For the data below, restate word for word only the lines from the line containing "The width and height of the screenshot is (839, 864)." through the line containing "Viewport: 1700px width, 645px height.", both ends included.

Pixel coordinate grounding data
>>>>

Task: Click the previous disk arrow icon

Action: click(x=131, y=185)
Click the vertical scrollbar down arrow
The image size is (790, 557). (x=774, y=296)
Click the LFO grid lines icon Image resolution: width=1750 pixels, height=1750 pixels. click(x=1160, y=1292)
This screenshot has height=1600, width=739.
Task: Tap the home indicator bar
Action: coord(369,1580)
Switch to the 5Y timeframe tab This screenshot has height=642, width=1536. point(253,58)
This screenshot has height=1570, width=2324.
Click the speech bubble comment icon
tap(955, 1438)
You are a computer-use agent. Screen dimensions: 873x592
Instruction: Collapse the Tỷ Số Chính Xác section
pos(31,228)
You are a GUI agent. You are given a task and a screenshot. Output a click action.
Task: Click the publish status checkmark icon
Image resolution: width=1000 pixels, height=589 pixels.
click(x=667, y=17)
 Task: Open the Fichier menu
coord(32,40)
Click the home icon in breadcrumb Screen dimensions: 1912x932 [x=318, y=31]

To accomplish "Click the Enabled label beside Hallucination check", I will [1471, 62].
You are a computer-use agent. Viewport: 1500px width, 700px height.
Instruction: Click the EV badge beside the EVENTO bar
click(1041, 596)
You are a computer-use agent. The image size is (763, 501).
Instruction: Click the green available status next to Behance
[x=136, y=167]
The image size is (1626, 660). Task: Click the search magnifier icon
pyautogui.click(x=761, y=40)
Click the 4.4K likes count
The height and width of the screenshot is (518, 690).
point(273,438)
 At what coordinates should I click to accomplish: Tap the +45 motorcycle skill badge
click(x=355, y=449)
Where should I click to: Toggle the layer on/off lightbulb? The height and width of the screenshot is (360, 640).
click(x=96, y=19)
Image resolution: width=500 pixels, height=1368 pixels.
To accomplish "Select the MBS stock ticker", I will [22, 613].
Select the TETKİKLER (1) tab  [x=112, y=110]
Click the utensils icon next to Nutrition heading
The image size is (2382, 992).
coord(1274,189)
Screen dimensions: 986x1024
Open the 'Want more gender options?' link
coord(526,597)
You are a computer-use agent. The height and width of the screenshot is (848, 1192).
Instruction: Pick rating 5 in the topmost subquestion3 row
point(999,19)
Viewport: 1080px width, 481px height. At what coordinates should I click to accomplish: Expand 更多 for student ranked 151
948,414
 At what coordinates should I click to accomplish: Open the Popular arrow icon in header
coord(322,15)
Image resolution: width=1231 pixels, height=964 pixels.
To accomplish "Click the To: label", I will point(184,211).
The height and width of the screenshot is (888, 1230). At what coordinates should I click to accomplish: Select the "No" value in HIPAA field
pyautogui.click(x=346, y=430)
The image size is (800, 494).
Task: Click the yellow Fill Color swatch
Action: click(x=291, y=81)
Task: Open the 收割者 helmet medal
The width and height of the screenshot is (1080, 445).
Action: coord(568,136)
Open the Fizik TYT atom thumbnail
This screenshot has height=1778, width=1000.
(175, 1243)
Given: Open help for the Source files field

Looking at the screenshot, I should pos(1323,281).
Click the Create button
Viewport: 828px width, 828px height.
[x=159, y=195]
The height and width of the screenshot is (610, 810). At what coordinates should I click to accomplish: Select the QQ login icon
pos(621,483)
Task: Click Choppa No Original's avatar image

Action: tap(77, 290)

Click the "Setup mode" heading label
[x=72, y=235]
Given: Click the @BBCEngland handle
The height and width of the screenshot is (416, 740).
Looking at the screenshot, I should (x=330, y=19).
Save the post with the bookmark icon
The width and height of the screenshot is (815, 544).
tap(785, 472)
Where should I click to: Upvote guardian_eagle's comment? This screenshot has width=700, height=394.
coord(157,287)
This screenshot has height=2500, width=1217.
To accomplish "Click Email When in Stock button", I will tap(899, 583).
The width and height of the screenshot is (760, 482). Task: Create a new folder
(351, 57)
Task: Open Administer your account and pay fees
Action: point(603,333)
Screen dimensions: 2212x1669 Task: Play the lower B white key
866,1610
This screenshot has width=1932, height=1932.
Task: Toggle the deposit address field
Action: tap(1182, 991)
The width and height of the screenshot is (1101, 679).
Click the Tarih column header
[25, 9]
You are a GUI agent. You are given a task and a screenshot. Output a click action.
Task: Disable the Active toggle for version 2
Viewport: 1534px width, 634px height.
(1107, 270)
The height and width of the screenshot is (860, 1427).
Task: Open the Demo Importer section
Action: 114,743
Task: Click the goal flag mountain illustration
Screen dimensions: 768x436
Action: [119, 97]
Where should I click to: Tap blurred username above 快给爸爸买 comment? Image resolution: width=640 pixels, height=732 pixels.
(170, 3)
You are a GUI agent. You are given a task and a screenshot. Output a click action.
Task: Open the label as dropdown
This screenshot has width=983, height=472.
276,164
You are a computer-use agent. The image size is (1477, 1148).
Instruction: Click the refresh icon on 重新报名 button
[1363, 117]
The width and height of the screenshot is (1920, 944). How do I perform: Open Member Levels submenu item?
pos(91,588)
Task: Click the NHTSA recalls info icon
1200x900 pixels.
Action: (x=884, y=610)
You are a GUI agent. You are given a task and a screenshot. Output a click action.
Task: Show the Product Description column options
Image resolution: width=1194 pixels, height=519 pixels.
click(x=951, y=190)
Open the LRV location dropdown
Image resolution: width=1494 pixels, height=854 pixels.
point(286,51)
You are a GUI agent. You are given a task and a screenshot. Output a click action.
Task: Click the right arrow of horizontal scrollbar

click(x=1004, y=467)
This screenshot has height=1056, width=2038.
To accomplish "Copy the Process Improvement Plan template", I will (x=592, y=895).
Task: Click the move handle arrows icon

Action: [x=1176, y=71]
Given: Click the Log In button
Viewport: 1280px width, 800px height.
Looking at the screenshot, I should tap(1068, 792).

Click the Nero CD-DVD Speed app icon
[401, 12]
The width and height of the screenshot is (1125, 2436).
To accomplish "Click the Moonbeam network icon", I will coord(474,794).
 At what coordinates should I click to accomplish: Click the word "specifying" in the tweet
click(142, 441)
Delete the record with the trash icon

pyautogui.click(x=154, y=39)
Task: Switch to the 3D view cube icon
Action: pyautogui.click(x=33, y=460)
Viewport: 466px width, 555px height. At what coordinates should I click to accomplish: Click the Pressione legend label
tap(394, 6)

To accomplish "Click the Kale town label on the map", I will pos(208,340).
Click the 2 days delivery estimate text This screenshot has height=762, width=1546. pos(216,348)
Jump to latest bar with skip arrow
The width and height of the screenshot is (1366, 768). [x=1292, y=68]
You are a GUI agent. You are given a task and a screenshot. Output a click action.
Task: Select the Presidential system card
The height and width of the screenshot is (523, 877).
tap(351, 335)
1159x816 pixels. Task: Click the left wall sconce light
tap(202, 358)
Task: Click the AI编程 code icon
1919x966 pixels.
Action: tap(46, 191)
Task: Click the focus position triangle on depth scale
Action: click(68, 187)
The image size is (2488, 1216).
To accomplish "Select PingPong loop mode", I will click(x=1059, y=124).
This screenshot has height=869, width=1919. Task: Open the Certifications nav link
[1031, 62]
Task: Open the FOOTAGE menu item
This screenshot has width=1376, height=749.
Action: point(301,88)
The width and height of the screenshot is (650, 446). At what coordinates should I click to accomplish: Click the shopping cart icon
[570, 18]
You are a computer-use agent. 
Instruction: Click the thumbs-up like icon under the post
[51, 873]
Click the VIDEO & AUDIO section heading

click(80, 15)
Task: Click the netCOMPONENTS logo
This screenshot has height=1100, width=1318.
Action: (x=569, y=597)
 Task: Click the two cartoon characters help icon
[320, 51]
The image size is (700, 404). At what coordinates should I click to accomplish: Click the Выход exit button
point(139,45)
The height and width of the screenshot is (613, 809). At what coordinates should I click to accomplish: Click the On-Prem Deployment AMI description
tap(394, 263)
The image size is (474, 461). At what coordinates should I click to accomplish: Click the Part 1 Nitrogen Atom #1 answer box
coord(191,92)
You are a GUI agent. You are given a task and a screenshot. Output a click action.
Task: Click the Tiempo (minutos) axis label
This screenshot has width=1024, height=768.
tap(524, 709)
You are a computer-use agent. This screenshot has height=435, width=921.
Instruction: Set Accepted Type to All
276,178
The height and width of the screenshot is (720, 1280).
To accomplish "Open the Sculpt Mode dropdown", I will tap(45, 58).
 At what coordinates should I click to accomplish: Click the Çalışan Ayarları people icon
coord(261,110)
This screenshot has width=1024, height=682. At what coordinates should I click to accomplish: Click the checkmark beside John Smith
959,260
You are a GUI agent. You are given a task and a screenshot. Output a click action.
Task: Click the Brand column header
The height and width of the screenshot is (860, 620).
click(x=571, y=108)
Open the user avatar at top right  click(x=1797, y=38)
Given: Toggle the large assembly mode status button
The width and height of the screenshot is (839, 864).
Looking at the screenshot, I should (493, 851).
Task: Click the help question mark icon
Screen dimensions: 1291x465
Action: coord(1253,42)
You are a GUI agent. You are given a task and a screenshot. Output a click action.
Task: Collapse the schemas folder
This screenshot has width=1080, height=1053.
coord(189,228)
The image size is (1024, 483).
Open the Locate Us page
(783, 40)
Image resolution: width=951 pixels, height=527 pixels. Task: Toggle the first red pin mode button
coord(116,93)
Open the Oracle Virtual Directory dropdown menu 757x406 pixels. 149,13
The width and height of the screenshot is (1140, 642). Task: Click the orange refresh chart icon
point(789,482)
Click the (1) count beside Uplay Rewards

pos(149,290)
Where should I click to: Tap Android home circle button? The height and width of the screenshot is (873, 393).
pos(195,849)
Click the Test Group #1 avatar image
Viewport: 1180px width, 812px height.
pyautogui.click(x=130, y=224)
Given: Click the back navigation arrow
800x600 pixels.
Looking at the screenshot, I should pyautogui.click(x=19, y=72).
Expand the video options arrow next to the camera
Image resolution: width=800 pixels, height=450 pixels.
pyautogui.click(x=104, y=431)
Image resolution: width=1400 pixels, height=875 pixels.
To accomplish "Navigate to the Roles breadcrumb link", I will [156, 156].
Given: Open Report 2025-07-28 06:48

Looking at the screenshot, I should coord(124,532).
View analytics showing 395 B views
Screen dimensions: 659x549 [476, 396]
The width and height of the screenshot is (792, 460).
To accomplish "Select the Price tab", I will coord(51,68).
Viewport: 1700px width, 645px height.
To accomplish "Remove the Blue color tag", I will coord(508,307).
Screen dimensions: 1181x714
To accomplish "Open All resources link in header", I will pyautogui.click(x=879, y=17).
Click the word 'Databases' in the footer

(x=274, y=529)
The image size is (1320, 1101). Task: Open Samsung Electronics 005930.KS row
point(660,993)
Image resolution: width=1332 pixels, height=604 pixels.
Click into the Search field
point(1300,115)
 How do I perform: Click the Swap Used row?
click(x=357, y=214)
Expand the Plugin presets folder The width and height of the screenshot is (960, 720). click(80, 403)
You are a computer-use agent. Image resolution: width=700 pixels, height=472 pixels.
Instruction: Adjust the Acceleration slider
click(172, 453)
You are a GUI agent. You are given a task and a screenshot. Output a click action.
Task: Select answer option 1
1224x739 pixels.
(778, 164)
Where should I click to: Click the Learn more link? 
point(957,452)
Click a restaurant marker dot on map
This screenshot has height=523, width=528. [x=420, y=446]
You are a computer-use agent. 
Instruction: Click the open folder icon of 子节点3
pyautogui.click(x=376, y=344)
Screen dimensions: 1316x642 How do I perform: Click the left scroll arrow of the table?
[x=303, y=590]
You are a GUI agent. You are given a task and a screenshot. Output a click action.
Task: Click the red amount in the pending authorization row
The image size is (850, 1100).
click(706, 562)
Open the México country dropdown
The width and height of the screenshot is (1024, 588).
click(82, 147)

<<<<

▶ [Expected output]:
The width and height of the screenshot is (839, 864).
Looking at the screenshot, I should (493, 851).
Task: Click the help question mark icon
Screen dimensions: 1291x465
Action: coord(1253,42)
You are a GUI agent. You are given a task and a screenshot. Output a click action.
Task: Collapse the schemas folder
This screenshot has width=1080, height=1053.
coord(189,228)
The image size is (1024, 483).
Open the Locate Us page
(783, 40)
Image resolution: width=951 pixels, height=527 pixels. Task: Toggle the first red pin mode button
coord(116,93)
Open the Oracle Virtual Directory dropdown menu 757x406 pixels. 149,13
The width and height of the screenshot is (1140, 642). Task: Click the orange refresh chart icon
point(789,482)
Click the (1) count beside Uplay Rewards

pos(149,290)
Where should I click to: Tap Android home circle button? The height and width of the screenshot is (873, 393).
pos(195,849)
Click the Test Group #1 avatar image
Viewport: 1180px width, 812px height.
pyautogui.click(x=130, y=224)
Given: Click the back navigation arrow
800x600 pixels.
Looking at the screenshot, I should pyautogui.click(x=19, y=72).
Expand the video options arrow next to the camera
Image resolution: width=800 pixels, height=450 pixels.
pyautogui.click(x=104, y=431)
Image resolution: width=1400 pixels, height=875 pixels.
To accomplish "Navigate to the Roles breadcrumb link", I will [156, 156].
Given: Open Report 2025-07-28 06:48

Looking at the screenshot, I should coord(124,532).
View analytics showing 395 B views
Screen dimensions: 659x549 [476, 396]
The width and height of the screenshot is (792, 460).
To accomplish "Select the Price tab", I will coord(51,68).
Viewport: 1700px width, 645px height.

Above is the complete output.